Seminars at the Franklin: Bartek Papiez
The Rosalind Franklin Institute is welcoming Bartek Papiez on Thursday 14 November from 10:30.
To watch the seminar online, please sign up via the link below.
RAL site pass holders are welcome to attend in person in the Franklin’s first floor Hub. To join in person, please arrive in the R113 Franklin foyer at least 5 minutes before the start of the seminar and a member of the team will let you into the building.
Title:
Beyond Beautiful Images: AI and Multimodal Data in Healthcare
Abstract:
In recent years, artificial intelligence (AI) has evolved from generating stunning artwork and immersive virtual realities to becoming a transformative force in healthcare, particularly in disease detection and monitoring. While AI’s ability to create visually appealing images often takes centre stage, its true potential lies in diagnosing, predicting, and assessing diseases – transforming how we approach healthcare.
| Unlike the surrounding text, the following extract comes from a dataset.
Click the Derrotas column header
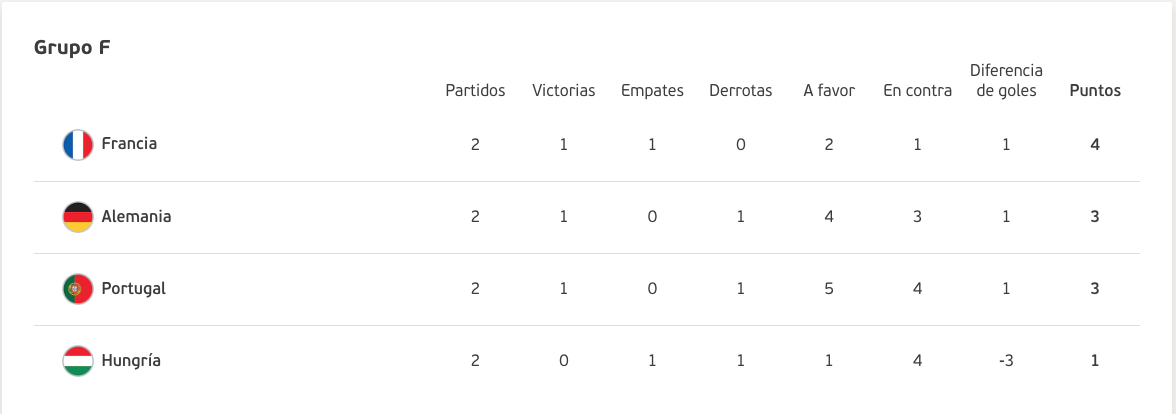The height and width of the screenshot is (414, 1176). [741, 91]
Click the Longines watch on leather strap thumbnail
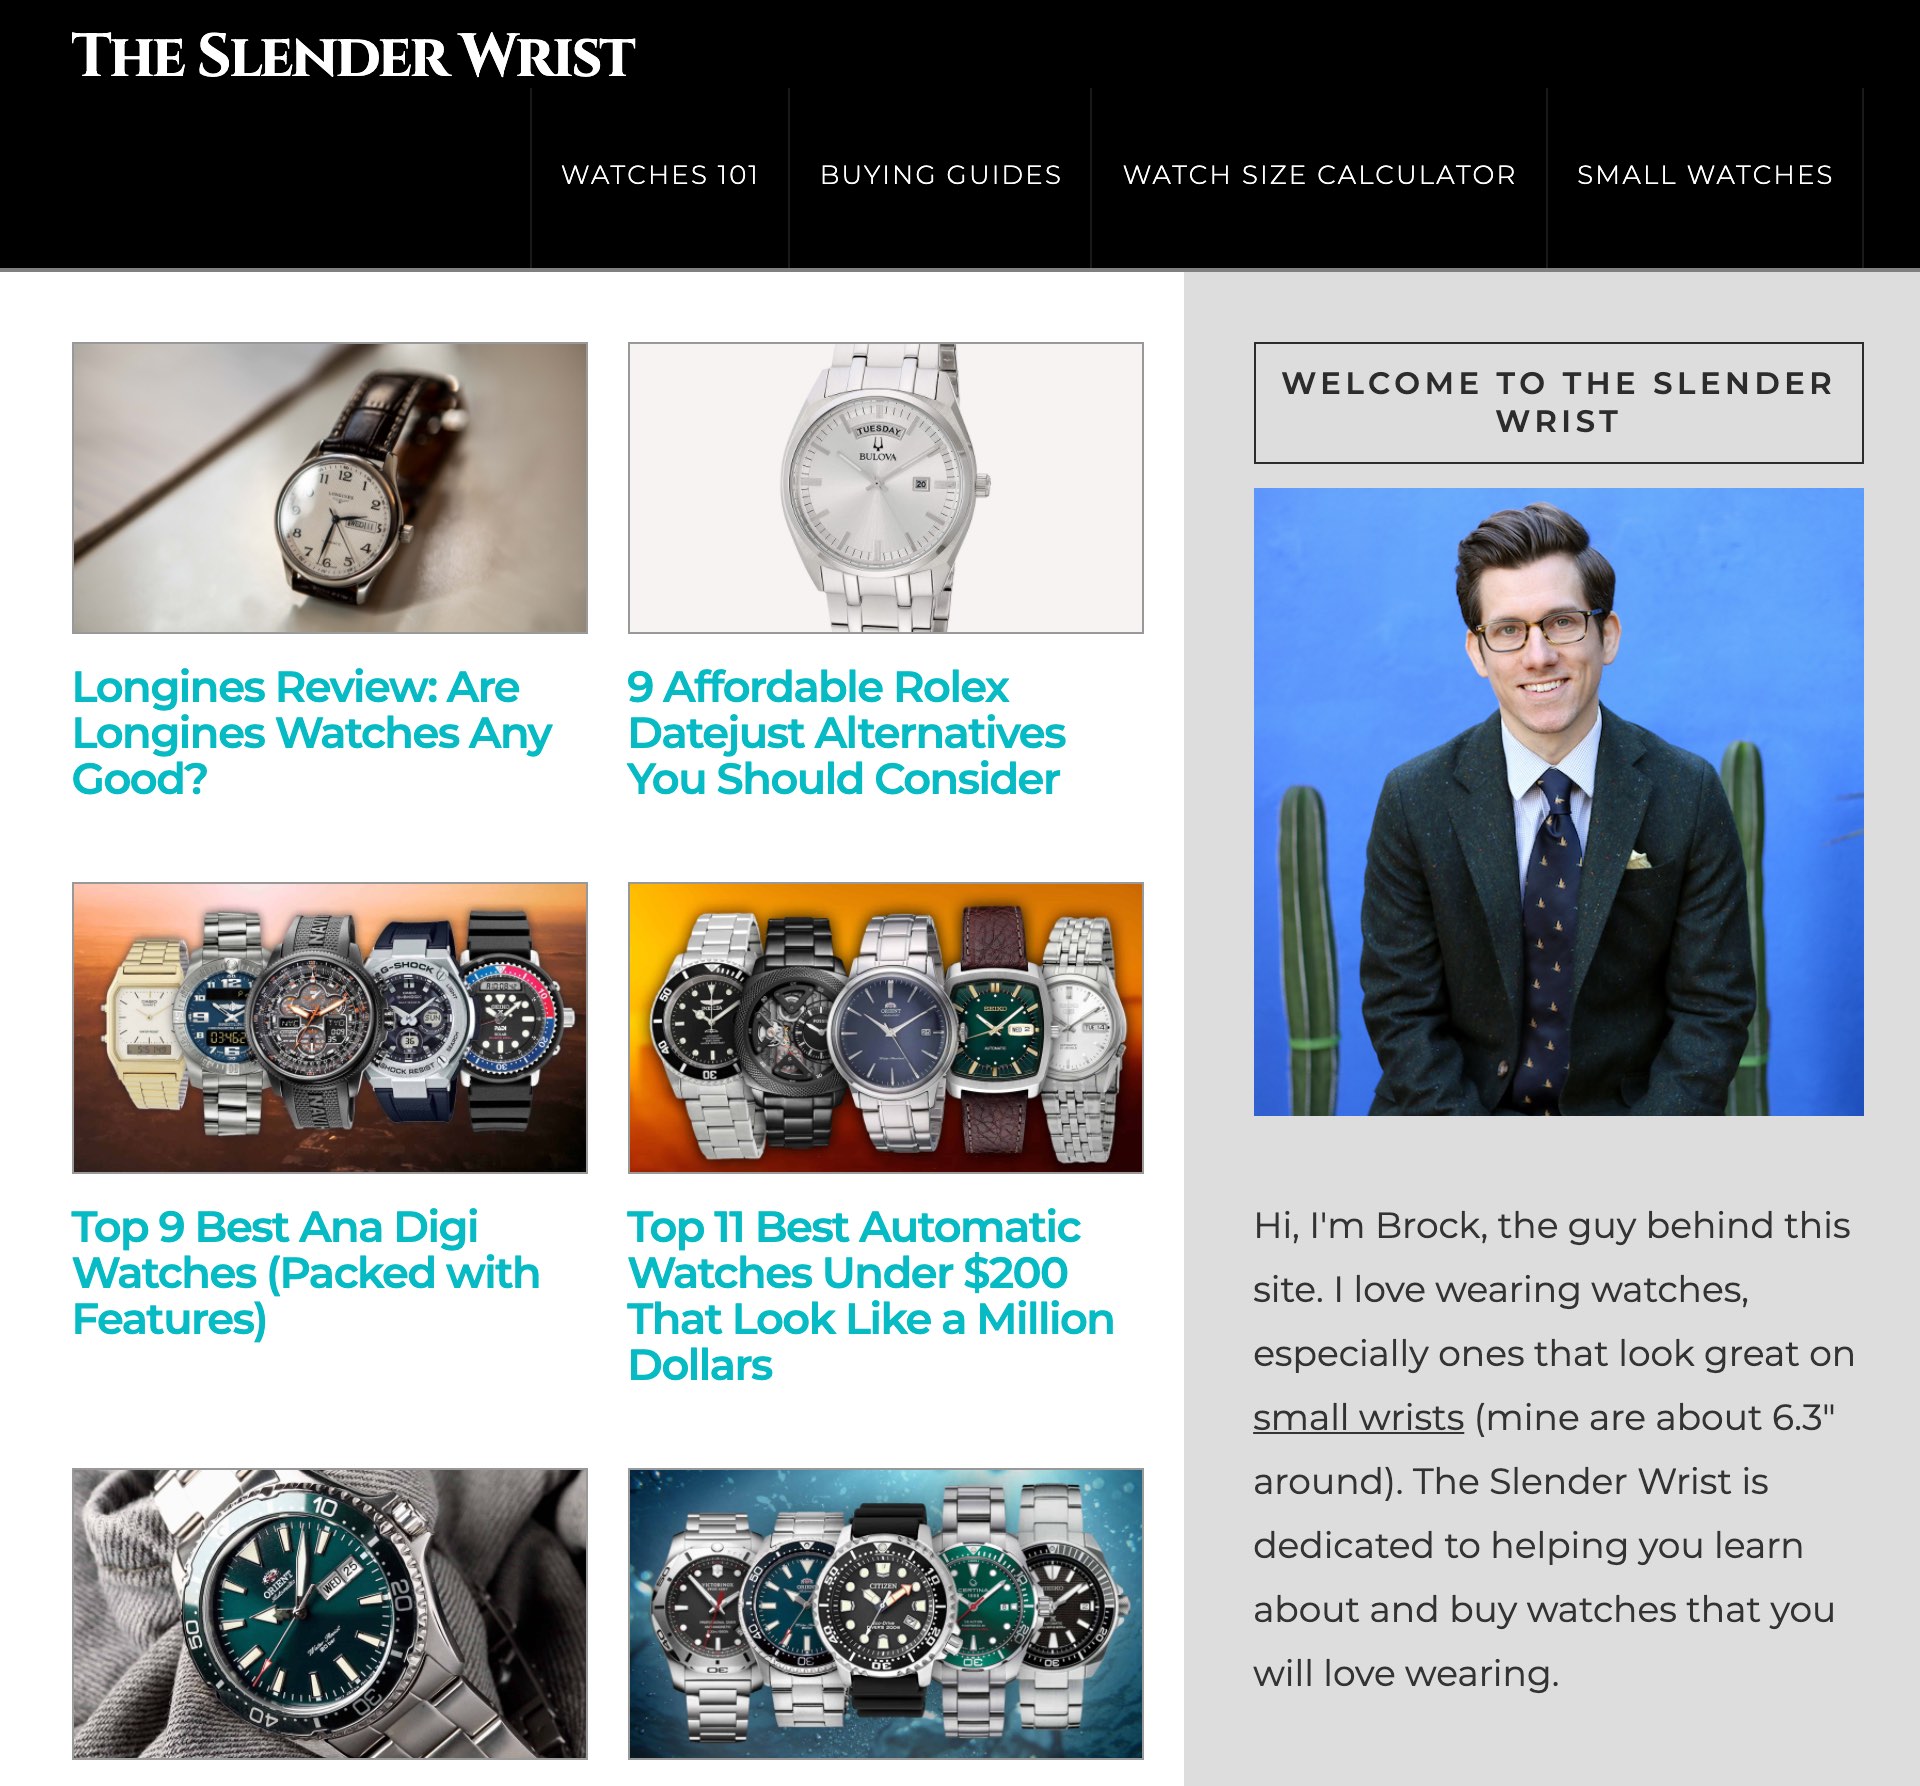This screenshot has height=1786, width=1920. [x=330, y=488]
In this talk, I will present several examples of AI-driven multimodal data analysis in healthcare, with a focus on its application in the assessment of spinal diseases and cardiopulmonary conditions. Additionally, I will demonstrate how AI, when integrated with diverse data sources, is driving new discoveries, including the creation of the first digital atlas of foetal brain development. These examples illustrate AI’s power to analyse complex datasets and uncover new insights into human health.
Biography:
At the Big Data Institute, Bartek has established an independent research group the focuses on medical imaging and machine learning. His work focusses on new, multidisciplinary research projects that integrate imaging and non-imaging modalities, driving the development of innovative image analysis and machine leaning algorithms.
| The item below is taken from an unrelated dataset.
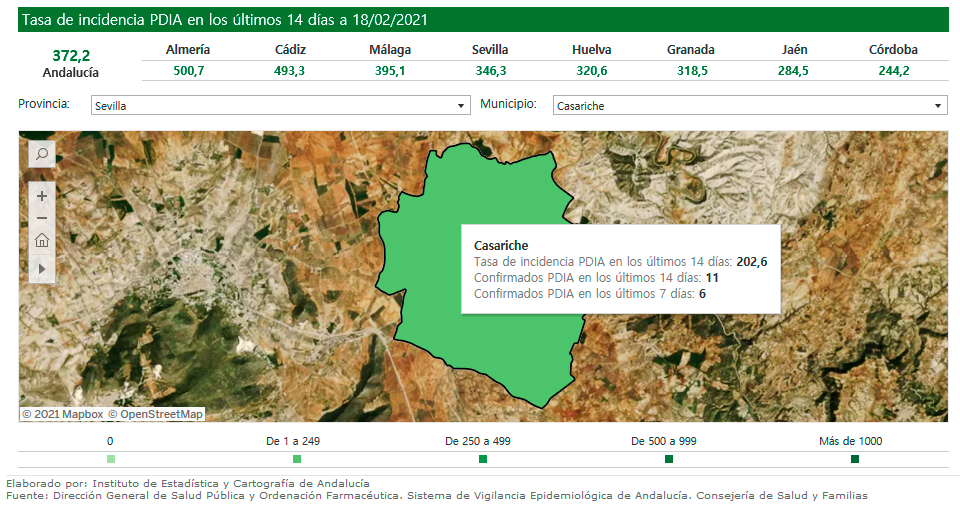This screenshot has width=960, height=510.
Task: Expand the map tools arrow flyout
Action: (x=42, y=268)
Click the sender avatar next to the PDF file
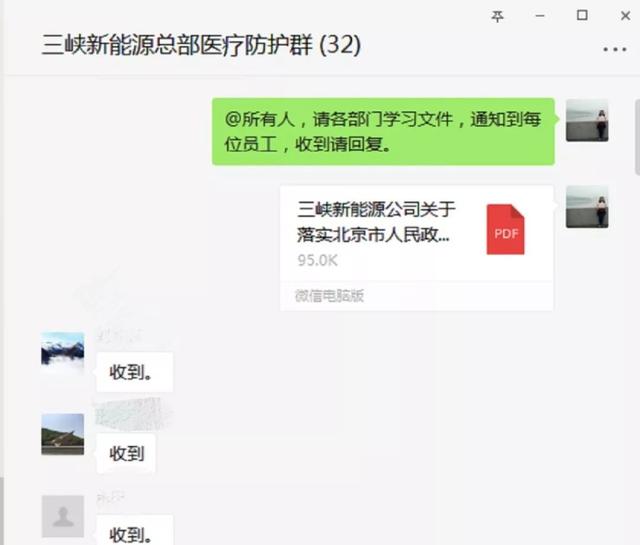Viewport: 640px width, 545px height. coord(587,207)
Notably, his research projects encompass both the theoretical foundations of AI/ML algorithms (such as image quality, image segmentation, or image registration), and applied AI/ML for longitudinal disease monitoring (using imaging, patient records, and Natural Language Processing), identification of disease therapeutic targets (using imaging and genetic data integration), and more recently, multimodal cancer imaging and radiogenomics.